TASK DETAILS —
Restate, word for word, the lines from the opening line of the data through the line containing "Click the round", both included, and nothing else.

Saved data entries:

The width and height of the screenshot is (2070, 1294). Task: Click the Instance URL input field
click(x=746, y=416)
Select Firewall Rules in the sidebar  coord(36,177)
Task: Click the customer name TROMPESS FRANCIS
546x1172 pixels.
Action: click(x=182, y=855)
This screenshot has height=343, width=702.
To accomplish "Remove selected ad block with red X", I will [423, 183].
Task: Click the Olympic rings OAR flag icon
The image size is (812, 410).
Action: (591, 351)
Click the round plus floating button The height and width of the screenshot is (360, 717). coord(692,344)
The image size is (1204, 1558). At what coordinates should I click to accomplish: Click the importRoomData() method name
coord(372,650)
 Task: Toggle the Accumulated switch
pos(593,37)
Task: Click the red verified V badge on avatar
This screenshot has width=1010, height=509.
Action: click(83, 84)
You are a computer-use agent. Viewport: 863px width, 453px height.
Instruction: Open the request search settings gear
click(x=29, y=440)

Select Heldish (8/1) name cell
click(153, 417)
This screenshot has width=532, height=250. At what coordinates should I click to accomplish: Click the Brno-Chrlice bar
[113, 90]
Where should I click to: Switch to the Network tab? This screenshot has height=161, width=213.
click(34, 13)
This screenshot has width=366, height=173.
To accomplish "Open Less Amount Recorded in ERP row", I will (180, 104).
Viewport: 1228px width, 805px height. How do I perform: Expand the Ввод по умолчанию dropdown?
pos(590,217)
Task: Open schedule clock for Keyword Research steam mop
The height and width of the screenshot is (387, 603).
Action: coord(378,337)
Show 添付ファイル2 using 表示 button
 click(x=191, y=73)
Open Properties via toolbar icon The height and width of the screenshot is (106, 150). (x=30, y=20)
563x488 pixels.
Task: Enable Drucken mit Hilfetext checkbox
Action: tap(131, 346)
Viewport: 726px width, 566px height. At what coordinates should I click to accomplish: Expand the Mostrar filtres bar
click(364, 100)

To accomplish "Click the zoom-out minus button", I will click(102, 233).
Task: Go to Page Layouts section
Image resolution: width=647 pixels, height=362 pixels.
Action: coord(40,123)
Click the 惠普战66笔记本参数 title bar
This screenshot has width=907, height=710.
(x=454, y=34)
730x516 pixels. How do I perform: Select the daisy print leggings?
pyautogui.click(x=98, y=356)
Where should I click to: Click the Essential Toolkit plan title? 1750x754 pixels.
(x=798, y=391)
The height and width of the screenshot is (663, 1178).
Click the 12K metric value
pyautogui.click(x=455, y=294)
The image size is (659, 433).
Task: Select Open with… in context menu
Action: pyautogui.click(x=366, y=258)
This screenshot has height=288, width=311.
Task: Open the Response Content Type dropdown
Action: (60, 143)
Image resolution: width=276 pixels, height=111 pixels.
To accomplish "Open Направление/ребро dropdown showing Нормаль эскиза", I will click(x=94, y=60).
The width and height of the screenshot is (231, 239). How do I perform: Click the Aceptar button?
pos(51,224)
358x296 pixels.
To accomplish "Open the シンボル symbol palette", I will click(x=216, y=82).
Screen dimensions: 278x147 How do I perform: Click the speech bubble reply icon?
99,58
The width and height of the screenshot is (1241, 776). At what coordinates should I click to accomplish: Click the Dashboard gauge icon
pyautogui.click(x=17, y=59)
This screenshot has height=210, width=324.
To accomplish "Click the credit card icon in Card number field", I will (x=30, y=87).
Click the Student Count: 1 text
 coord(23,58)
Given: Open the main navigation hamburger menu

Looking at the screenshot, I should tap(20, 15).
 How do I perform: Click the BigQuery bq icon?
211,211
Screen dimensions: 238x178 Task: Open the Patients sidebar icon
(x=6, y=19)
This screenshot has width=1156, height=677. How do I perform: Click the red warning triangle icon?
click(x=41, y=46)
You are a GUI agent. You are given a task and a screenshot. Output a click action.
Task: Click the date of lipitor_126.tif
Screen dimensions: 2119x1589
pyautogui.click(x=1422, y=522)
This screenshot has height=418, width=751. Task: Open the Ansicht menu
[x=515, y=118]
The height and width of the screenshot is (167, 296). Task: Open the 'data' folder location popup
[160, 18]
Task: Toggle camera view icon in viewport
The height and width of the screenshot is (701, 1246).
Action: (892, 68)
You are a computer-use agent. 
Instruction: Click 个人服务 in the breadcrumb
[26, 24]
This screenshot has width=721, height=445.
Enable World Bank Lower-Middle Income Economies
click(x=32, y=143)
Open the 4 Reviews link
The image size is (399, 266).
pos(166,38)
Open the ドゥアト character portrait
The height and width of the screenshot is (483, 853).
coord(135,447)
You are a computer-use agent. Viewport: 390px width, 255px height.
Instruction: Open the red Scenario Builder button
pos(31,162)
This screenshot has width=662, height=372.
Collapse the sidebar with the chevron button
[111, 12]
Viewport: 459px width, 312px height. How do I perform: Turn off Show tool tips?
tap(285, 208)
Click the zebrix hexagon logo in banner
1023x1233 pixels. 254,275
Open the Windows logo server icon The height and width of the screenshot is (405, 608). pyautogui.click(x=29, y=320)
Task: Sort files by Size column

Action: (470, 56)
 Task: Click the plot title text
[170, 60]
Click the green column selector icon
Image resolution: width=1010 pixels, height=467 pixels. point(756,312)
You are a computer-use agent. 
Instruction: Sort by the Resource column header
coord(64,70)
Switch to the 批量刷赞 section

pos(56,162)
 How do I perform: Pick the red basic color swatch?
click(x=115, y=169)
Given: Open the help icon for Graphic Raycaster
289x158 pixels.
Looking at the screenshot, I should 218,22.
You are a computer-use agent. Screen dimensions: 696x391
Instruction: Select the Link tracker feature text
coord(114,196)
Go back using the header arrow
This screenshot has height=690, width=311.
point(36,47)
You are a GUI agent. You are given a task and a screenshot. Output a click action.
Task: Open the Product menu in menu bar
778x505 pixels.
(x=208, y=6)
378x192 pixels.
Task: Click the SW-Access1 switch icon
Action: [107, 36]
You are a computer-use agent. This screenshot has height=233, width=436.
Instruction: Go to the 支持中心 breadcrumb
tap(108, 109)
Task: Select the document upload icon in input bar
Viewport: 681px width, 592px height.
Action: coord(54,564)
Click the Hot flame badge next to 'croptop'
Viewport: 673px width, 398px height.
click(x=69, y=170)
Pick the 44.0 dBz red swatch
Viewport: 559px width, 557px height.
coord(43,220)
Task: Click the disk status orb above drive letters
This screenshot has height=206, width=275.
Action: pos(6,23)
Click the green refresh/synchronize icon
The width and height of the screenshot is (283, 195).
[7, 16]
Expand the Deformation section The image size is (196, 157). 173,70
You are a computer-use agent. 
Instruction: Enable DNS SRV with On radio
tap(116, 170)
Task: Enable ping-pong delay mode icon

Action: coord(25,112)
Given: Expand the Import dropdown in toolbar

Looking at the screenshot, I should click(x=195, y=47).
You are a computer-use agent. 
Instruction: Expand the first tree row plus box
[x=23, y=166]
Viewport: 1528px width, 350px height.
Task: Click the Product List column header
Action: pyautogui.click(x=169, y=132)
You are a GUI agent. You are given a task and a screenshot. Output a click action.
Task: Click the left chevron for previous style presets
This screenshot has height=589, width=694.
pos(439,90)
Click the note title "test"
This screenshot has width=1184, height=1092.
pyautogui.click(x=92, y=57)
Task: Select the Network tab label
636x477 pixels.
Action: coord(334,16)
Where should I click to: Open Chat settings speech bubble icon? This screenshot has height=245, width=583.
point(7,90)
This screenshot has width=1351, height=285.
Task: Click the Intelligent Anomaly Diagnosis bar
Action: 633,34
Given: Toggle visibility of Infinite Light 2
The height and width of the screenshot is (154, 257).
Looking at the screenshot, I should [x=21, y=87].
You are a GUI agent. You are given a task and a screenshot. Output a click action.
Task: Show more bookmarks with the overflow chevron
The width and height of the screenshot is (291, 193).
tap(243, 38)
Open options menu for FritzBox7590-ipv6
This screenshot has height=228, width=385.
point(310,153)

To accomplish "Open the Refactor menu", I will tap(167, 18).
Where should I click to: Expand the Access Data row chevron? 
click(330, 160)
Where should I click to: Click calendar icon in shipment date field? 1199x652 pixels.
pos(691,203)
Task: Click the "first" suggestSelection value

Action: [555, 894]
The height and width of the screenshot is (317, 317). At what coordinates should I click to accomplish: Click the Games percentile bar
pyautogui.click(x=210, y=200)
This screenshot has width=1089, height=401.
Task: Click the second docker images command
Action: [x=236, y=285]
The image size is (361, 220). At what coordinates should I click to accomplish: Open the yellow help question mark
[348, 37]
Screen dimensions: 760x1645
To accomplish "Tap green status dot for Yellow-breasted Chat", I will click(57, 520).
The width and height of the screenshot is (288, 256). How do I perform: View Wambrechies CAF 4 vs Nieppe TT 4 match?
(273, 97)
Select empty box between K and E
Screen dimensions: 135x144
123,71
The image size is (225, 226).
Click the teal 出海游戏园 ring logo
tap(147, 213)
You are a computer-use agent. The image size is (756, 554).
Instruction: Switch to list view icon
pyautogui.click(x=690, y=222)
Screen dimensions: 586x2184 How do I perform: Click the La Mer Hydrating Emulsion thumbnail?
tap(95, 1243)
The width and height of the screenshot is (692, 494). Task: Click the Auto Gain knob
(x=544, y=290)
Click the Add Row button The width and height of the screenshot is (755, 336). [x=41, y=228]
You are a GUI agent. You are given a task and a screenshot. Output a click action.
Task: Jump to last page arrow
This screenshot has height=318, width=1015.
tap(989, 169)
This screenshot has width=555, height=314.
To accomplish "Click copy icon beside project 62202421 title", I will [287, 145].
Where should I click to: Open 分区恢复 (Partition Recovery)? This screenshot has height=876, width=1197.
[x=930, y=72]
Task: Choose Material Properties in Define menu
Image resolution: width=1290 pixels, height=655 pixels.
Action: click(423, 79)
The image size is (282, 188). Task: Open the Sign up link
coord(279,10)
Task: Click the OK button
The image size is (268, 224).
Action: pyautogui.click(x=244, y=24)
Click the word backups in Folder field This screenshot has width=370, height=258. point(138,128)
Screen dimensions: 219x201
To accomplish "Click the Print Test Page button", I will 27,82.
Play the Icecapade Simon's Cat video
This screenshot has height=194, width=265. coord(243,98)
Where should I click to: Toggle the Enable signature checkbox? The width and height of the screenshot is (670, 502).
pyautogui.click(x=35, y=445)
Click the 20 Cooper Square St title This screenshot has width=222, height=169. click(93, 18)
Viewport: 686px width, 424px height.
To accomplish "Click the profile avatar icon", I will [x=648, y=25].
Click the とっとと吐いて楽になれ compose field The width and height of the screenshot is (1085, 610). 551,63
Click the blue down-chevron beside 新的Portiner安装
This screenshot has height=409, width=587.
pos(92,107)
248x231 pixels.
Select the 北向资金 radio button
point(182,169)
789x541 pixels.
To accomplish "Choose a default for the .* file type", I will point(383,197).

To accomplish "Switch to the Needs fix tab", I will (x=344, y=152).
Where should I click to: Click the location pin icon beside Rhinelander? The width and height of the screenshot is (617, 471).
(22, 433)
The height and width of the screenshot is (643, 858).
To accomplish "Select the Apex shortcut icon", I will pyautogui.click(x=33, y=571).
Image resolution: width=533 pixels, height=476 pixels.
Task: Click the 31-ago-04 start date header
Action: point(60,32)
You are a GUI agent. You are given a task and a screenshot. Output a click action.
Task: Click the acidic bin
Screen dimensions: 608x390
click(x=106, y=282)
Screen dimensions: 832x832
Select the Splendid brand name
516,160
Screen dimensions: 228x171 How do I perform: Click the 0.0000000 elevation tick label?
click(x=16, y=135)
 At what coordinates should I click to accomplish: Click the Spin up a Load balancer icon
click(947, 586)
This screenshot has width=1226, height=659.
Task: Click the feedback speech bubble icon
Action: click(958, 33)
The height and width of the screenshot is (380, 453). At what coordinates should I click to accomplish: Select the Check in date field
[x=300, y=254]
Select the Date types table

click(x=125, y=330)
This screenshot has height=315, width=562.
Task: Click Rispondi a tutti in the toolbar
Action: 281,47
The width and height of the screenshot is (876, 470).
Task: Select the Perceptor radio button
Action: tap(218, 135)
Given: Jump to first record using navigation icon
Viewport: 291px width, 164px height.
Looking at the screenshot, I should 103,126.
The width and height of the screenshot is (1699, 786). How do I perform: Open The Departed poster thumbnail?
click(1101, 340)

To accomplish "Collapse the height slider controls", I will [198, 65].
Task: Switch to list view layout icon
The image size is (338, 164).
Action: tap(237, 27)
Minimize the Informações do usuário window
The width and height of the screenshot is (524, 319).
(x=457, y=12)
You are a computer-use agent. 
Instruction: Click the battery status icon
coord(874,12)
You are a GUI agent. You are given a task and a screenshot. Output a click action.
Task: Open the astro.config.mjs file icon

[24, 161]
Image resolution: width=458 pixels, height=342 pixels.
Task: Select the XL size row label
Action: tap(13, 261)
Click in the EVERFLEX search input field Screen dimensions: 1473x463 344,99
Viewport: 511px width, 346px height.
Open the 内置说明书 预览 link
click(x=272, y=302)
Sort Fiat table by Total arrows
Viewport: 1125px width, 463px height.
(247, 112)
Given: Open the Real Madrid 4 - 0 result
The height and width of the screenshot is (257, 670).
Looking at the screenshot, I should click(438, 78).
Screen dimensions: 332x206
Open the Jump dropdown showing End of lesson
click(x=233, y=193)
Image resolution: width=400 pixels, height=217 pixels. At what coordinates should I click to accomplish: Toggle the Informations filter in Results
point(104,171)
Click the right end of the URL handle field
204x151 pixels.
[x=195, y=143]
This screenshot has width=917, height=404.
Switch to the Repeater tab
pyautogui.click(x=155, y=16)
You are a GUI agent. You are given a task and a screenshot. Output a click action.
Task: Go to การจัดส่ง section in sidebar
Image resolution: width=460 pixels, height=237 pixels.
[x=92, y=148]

ANSWER SPACE —
The width and height of the screenshot is (2070, 1294). Task: Click the Instance URL input field
click(x=746, y=416)
Select Firewall Rules in the sidebar  coord(36,177)
Task: Click the customer name TROMPESS FRANCIS
546x1172 pixels.
Action: click(x=182, y=855)
This screenshot has height=343, width=702.
To accomplish "Remove selected ad block with red X", I will [423, 183].
Task: Click the Olympic rings OAR flag icon
The image size is (812, 410).
Action: (591, 351)
Click the round plus floating button The height and width of the screenshot is (360, 717). coord(692,344)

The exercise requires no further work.